Saved entries
════════════════
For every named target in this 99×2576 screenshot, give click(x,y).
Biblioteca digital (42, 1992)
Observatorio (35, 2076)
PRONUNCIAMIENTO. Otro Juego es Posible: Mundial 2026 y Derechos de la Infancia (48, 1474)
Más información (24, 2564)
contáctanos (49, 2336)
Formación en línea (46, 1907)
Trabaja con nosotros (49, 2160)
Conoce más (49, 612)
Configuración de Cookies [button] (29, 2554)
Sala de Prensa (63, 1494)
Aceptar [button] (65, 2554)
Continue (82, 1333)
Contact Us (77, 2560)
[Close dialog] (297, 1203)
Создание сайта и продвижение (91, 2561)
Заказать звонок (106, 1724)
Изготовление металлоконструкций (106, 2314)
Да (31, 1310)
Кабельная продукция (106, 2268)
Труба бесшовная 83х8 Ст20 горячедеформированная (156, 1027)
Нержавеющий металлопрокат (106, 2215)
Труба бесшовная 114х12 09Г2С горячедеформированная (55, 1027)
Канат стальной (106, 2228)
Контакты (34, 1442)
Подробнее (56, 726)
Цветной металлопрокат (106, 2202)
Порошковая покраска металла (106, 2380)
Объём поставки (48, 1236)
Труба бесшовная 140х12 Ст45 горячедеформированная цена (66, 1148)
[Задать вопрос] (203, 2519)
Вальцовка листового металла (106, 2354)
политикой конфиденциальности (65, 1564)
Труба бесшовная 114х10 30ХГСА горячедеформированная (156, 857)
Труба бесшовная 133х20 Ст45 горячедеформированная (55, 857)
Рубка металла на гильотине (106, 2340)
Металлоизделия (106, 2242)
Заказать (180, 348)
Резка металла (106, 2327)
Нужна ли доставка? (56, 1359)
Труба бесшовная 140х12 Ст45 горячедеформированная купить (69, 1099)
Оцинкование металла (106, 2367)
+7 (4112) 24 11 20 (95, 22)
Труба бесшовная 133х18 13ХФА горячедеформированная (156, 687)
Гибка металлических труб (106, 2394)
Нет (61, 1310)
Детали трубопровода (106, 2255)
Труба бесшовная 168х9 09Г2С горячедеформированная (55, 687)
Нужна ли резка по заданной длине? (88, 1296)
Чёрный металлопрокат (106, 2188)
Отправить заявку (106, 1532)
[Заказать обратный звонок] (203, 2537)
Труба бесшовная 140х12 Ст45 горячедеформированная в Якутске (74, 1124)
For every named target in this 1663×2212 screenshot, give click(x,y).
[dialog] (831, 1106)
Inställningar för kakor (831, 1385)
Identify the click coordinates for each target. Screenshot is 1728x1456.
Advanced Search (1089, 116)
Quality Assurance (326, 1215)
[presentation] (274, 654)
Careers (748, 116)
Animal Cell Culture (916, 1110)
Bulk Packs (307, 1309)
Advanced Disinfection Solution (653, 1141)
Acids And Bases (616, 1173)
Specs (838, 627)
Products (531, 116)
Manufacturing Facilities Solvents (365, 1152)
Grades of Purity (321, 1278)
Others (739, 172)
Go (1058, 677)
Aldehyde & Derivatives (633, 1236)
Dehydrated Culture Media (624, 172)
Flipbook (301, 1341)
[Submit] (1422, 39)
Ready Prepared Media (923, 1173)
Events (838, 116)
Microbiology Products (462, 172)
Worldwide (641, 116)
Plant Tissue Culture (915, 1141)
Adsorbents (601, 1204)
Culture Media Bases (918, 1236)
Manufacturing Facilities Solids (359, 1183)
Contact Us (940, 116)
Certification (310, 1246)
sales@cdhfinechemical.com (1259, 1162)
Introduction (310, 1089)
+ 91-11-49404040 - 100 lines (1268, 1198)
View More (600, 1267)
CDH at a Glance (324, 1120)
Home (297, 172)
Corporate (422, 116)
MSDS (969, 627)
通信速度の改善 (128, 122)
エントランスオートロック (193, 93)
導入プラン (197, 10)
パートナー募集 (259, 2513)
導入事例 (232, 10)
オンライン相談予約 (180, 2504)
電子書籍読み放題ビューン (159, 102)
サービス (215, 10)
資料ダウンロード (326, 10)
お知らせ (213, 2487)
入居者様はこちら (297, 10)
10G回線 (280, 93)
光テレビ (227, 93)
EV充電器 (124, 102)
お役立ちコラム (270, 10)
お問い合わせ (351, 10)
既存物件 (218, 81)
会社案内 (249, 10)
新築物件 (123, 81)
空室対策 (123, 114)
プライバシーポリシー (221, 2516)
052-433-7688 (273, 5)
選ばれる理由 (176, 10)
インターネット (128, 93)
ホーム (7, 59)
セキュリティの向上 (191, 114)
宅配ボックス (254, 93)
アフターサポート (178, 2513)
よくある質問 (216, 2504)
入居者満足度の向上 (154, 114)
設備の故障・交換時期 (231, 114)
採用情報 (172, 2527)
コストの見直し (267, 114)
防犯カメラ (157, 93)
════════════════
▶ Directions for this task:
Copy range, inclusive: the line holding "Труба бесшовная 133х20" to the line holding "Отправить заявку (106, 1532)". Reproduce exactly those lines of the records above and no others.

▶ Written solution:
Труба бесшовная 133х20 Ст45 горячедеформированная (55, 857)
Рубка металла на гильотине (106, 2340)
Металлоизделия (106, 2242)
Заказать (180, 348)
Резка металла (106, 2327)
Нужна ли доставка? (56, 1359)
Труба бесшовная 140х12 Ст45 горячедеформированная купить (69, 1099)
Оцинкование металла (106, 2367)
+7 (4112) 24 11 20 (95, 22)
Труба бесшовная 133х18 13ХФА горячедеформированная (156, 687)
Гибка металлических труб (106, 2394)
Нет (61, 1310)
Детали трубопровода (106, 2255)
Труба бесшовная 168х9 09Г2С горячедеформированная (55, 687)
Нужна ли резка по заданной длине? (88, 1296)
Чёрный металлопрокат (106, 2188)
Отправить заявку (106, 1532)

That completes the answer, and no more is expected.